Nick Higgs’ body, when everyone thought he was gone, was standing in the centre circle, under the dismal floodlights, seeming to shout a warning to Wael. It seemed to be saying ‘You-We!’, or something. Then just as suddenly, Wael was shaken from this reverie by the bing-bong man, just testing the pa equipment, in readiness for the Boxing Day game. Bing-Bong, flur blur di blrigits bnlur,’ the Bing-Bong man seemed to say. And Wael was once again aware of where he was. He hurried from the Dribuild Stand (or whatever it was called these days), wrapping his coat around him, and made his way to the club offices, in the dark heart beneath the stand.
Hamer was hard at work. Wael only paid him slightly below minimum wage, which he hoped might not be a problem going forward, although the investigation into low pay in football was probably going to dig that sad fact up sooner or later.
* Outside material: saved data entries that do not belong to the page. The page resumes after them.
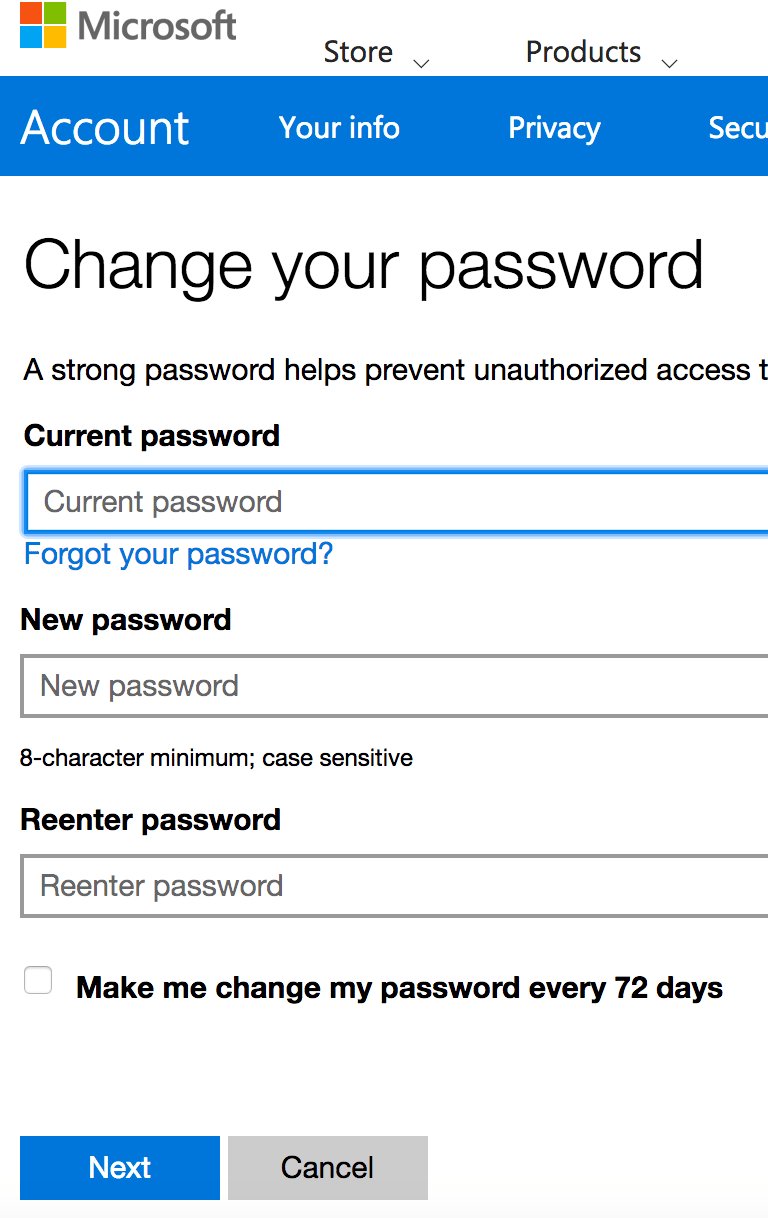Click the Microsoft logo
The image size is (768, 1218).
coord(127,26)
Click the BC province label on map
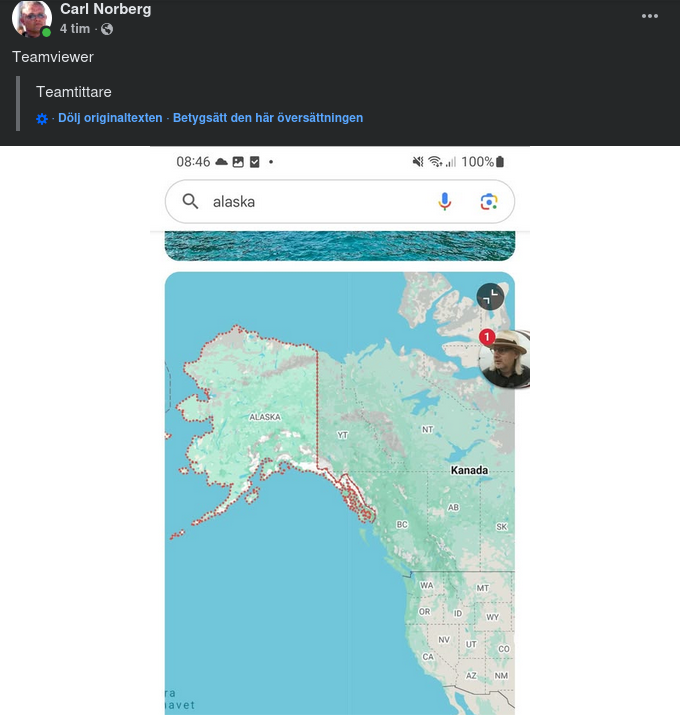Image resolution: width=680 pixels, height=715 pixels. click(x=402, y=524)
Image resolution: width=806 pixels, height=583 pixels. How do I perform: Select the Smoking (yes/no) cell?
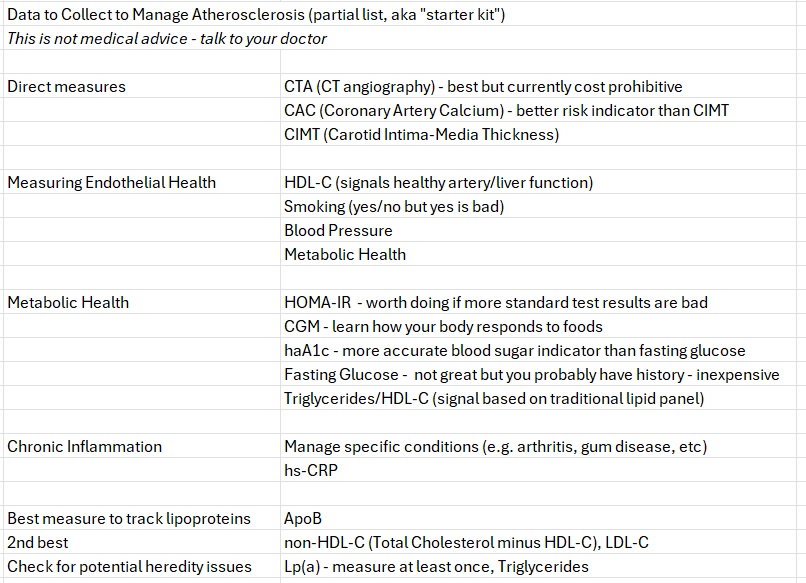(x=394, y=206)
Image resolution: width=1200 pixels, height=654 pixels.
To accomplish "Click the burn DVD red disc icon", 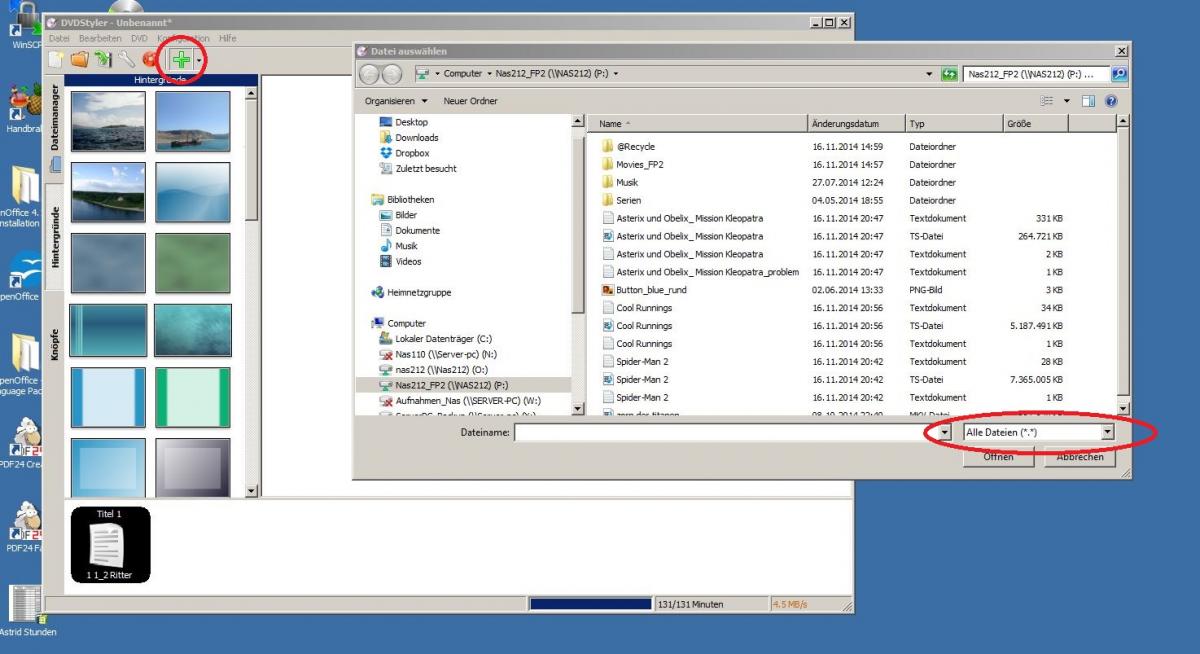I will (150, 61).

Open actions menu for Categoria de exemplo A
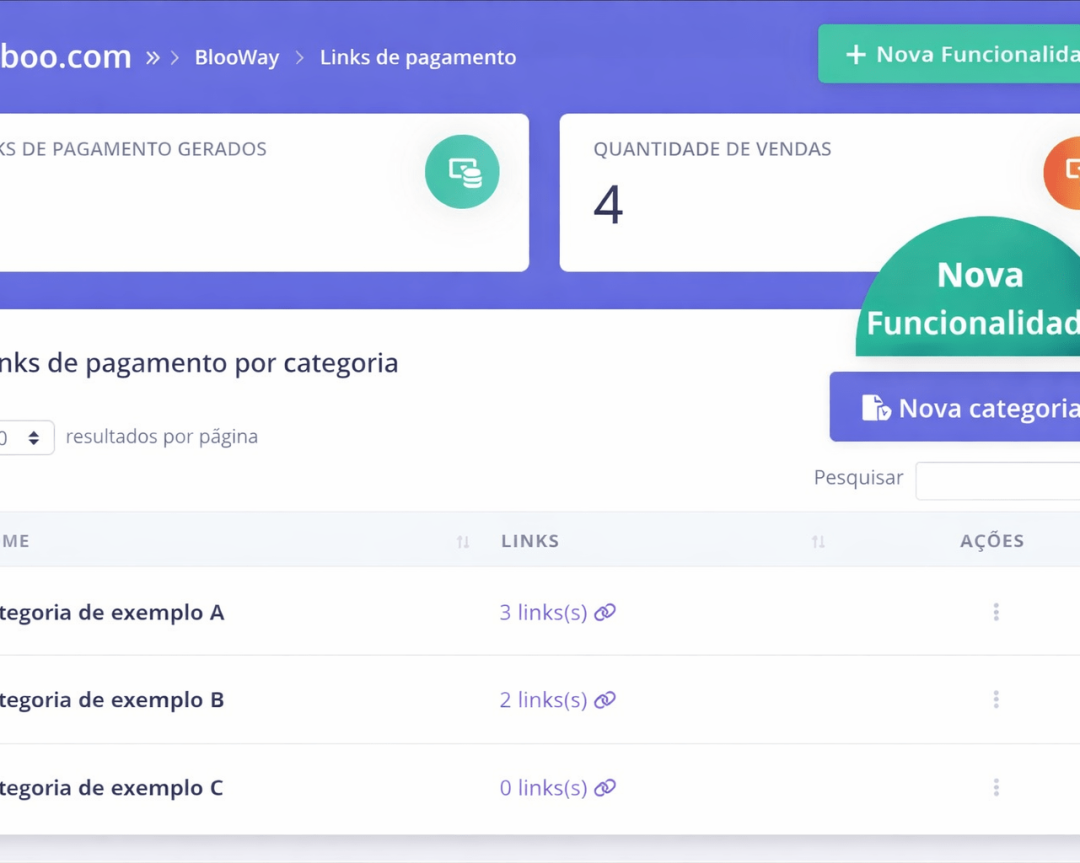[996, 612]
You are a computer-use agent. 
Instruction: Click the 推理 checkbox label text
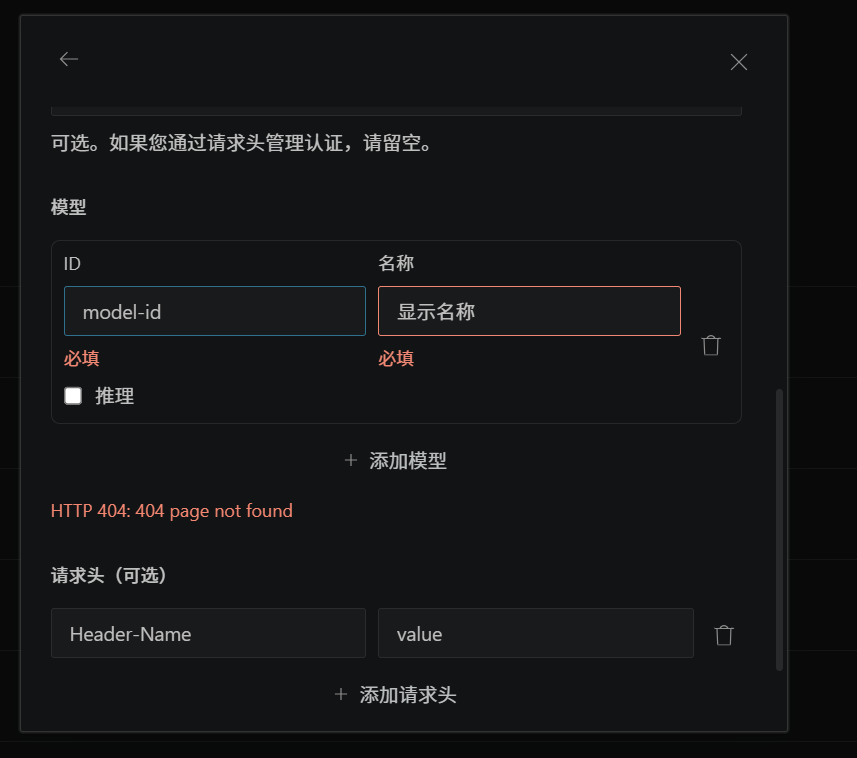tap(114, 396)
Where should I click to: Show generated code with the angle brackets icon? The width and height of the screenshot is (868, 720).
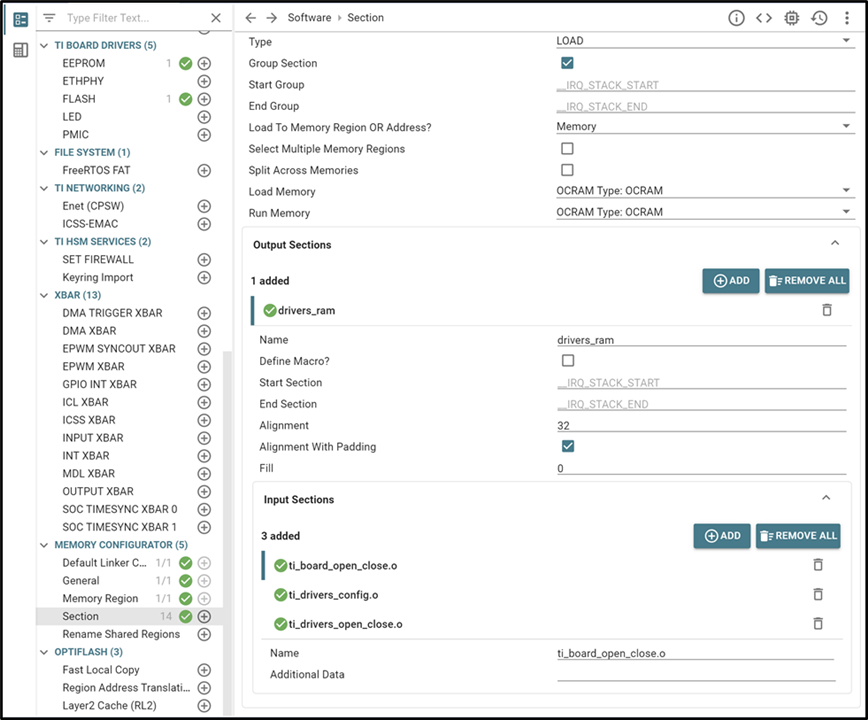763,18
Hamer looked up as Wael entered; he was scribbling a note to the youth development officer at Stoke City, or something.
‘I was wondering, Wael,’ he asked plaintively, his breath visible in the frigid air, we couldn’t afford to have the heating on on non-match days. ‘Could I go home half an hour early, today? After all, it is Christmas Eve. And Tiny Tom has physiotherapy.’
Tiny Tom had come to the club about six months before. He had been bullied because of his small frame and inability to stick the ball in the back of the net. Everyone had been pleased to see him when he arrived. But now he was ailing. He could barely pick out a man from ten yards, unmarked, and increasingly as the season went on, he would keep his head down and only play the safest of balls. Everyone thought that he wouldn’t make it past the winter, so sickly were his performances.
‘Go home early,’ repeated Wael sarcastically. ‘I don’t pay you slightly below minimum wage in order for you to go home early! In any case you need to search FIFA18 for a new left winger. Again.’
…
Later that evening, settling down in his bed at the Premier Inn Bristol Filton, which was handy for Parkway Station, he could hear the chill winter wind howling around the double glazing. Had Wael drifted off into sleep, or was he still awake when a loud sound started him, and the door to the bathroom flew open. ‘Bah, Humbug,’ exclaimed Wael, as the figure of Nick Higgs walked in from the bathroom, stark naked but for a towel with which he was drying some of his more intimate bits.
‘What are you doing here?’ said Higgs indignantly, ‘this is my room.’
Wael fumbled for his keycard, and offered it as evidence that this were indeed his room. ‘In any case,’ he pronounced bravely to the horrific apparition which stood dripping in front of him, ‘you are gone. I do not believe you are still here. They said the ghost of Nick Higgs would haunt me were I to buy the club. But I don’t believe in ghosts, or magic, or things like that. I believe in evolution.’
And with such a display of logic, the ghost of Nick Higgs was banished. It dwindled and faded in the air. Its face contorted as if in pain, as the remnants of the awful apparition dropped its towel and disappeared. And the only sound left on the air was the terrible preternatural wailing. ‘You-We! You-We!’ it seemed to say.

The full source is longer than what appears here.